Social media is awash these days in quotes, and I have to admit that I am a sucker for a good quote, be it from a deceased politician, company CEO, famous author, or Hollywood celeb. We used to have to wait for pearls of wisdom to filter down to us through the print media, but now we have quotes that we are free to use, download, send to Facebook friends, Tweet, or incorporate into blogs, as I have here at EEOTPB upon so many occasions.

Quotes lift us up, they make us laugh, and they make us sound worldly when we’re really not. An appropriate quote, delivered with proper timing can make or break you in corporate America.

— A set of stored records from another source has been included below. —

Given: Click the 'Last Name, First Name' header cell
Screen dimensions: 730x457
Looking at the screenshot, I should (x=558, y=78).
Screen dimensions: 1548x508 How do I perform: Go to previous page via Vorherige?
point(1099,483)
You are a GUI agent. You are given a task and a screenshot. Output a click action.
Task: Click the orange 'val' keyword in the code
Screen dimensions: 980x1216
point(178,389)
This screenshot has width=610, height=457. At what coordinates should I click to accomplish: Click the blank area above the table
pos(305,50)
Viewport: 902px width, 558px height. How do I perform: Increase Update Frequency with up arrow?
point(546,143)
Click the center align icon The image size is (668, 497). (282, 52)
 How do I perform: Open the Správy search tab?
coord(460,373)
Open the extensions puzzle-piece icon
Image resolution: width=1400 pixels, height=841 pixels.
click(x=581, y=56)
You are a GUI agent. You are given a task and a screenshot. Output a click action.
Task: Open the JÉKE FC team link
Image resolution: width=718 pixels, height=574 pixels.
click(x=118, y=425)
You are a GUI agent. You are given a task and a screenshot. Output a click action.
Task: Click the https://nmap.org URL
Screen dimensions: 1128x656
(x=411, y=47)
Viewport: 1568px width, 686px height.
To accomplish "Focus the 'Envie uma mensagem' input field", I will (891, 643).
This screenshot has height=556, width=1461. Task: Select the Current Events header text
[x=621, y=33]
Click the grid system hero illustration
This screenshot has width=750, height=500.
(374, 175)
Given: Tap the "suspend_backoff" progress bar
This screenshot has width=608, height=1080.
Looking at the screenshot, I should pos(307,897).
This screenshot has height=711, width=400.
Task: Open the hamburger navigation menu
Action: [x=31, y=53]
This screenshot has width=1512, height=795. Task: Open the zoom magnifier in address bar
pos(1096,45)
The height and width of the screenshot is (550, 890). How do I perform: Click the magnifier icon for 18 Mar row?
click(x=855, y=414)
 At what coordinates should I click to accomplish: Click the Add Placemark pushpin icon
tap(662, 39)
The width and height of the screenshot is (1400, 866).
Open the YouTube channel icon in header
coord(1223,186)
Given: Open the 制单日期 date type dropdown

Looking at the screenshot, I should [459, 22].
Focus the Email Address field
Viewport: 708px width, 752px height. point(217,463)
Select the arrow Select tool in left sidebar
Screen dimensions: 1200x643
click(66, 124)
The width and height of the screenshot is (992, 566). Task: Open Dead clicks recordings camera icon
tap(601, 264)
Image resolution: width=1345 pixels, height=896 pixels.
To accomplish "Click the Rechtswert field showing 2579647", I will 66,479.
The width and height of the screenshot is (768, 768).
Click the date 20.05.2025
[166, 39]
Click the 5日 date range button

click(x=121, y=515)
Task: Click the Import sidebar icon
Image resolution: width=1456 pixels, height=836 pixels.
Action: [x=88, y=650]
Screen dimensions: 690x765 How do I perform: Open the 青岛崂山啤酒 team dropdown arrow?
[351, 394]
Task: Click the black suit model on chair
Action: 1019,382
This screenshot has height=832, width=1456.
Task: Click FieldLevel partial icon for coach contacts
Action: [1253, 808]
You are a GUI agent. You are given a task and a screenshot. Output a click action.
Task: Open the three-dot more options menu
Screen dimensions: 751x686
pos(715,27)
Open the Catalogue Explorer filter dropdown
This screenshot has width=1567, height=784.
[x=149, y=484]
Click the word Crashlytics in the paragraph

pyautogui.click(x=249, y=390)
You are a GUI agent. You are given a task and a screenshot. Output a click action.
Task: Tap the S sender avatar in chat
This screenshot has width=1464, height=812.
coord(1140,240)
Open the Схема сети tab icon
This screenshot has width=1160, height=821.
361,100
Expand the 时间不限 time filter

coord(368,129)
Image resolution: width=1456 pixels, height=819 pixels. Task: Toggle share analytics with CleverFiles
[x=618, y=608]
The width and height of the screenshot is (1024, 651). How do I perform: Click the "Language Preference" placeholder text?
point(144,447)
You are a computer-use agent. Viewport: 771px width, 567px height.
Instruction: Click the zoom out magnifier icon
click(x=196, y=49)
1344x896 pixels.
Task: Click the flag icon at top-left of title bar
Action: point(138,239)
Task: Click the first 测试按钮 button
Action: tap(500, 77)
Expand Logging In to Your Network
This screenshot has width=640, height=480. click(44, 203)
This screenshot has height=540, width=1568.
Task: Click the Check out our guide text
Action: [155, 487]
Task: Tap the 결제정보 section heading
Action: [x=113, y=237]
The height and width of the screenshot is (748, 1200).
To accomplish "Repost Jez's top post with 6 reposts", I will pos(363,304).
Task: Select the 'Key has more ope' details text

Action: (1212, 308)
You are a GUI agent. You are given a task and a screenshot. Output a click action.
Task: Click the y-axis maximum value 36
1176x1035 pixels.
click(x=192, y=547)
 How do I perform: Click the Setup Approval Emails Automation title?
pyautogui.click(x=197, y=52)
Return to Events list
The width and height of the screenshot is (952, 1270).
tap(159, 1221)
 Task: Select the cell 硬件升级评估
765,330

One afternoon, half dozing through a staff meeting, I was roused from near slumber by a stammering colleague who seemed reluctant to commit to a plan for a product delivery. Waiting for the proper entrance into the fray, I responded with one of my favorite quotes by General George Patton:

“A good plan violently executed now is better than a perfect plan executed next week.”

Of course I attributed the quote to the General before delivery. The response was at first a subtle chuckling that rippled through the room, but my manager smiled and told me he liked my attitude. By the way — my colleague was soon asked to leave the company, and although I can’t say I was fast-tracked to a corner office, I wasn’t dismissed either. If there is ever a quote that shows balls-to-the wall commitment to getting the job done it is that one (depending upon the situation, skip the word ‘violently’, you never know how that is going to be taken). So remember it, oh Corporate Drones.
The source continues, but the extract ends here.